On Thursday, 24 October 2013 at 13:22:50 UTC, Iain Buclaw wrote:
In gdc:
---
asm {"" ::: "memory";}
An asm instruction without any output operands will be treated
identically to a volatile asm instruction in gcc, which
indicates that
the instruction has important side effects. So it creates a
point in
the code which may not be deleted (unless it is proved to be
unreachable).
The "memory" clobber will tell the backend to not keep memory
values
cached in registers across the assembler instruction and not
optimize
stores or loads to that memory. (That does not prevent a CPU
from
reordering loads and stores with respect to another CPU,
though; you
need real memory barrier instructions for that.)
I have not (yet) had any problems when writing io registers but
more with read access. Any operation after write should read the
register back from real memory and not in processor registers.
Any repetitive read should always read the real io register in
memory. The hardware may change the register value at any time.

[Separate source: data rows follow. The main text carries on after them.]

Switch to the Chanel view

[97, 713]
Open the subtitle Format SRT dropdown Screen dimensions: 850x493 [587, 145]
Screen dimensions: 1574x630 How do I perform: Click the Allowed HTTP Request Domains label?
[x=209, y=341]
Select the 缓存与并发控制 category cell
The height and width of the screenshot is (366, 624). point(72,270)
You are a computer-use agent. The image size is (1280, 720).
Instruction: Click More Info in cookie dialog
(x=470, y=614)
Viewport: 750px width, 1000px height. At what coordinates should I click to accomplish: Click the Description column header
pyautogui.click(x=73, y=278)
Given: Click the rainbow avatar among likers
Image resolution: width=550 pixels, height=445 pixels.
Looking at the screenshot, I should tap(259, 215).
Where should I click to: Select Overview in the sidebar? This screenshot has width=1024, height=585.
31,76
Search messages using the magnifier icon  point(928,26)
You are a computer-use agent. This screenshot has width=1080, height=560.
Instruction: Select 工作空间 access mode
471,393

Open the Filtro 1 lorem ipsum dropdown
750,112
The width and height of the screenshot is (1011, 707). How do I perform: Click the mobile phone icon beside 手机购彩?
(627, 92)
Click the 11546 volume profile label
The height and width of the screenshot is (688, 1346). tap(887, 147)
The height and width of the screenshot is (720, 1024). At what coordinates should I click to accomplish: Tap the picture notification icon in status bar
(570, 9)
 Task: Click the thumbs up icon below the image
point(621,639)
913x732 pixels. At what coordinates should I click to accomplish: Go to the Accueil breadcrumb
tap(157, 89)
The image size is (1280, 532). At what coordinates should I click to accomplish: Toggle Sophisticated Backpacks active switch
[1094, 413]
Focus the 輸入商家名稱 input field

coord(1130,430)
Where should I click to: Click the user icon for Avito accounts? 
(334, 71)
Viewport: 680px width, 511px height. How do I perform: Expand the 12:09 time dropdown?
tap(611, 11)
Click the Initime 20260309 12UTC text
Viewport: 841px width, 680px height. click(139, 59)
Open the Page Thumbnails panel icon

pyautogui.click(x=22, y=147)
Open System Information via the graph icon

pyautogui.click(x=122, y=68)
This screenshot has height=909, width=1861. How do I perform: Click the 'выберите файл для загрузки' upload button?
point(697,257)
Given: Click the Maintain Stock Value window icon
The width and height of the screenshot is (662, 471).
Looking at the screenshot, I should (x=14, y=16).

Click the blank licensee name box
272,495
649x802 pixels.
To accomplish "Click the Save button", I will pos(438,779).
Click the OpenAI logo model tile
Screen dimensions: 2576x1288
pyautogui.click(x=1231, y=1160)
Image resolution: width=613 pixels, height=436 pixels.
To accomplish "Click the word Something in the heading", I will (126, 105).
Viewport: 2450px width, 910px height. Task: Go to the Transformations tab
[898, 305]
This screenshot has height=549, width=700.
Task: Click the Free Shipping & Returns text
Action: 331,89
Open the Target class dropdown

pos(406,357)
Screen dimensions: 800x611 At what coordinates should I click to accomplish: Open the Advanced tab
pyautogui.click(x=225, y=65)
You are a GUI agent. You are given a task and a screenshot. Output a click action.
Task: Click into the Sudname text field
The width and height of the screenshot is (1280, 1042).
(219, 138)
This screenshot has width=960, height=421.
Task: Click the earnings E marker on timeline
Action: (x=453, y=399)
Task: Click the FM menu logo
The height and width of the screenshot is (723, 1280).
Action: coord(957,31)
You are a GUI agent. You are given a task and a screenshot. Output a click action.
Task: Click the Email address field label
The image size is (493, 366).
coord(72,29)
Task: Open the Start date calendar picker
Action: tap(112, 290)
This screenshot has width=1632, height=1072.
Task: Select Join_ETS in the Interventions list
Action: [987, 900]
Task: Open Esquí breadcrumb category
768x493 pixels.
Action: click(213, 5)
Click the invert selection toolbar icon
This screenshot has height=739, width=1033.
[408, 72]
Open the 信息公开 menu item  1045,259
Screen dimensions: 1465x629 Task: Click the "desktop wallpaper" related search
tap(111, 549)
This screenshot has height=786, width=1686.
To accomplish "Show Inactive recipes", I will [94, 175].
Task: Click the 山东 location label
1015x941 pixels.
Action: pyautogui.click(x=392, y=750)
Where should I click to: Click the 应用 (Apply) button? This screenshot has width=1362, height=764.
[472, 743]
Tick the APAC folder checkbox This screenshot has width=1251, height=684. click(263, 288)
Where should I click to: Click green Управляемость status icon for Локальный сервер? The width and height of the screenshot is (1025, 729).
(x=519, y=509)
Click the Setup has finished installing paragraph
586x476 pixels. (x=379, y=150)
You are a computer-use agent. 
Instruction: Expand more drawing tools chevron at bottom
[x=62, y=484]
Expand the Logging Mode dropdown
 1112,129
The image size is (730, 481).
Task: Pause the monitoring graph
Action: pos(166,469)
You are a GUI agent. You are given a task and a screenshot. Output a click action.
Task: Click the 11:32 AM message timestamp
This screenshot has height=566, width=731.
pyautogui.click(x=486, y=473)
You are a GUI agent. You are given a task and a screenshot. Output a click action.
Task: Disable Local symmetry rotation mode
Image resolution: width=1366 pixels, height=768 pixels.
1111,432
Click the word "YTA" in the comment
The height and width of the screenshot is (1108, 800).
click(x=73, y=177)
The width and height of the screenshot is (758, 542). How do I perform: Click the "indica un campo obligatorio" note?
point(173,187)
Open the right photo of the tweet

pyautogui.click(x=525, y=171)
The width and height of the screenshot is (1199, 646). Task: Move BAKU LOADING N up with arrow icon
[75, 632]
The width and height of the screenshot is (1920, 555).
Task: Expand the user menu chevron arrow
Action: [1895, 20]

Now a very common task like
while (regs.status==0) ...
may be optimized to an endless loop because the memory is read
only once before the loop starts.
I understood from earlier posts that variables should not be
volatile but the operation should. It seems it is possible to
guide the compiler like above. So would the right solution be to
have a volatile block, similar to synchronized? Inside that block
no memory access is optimized. This way no information of
volatility is needed outside the block or in variables used there.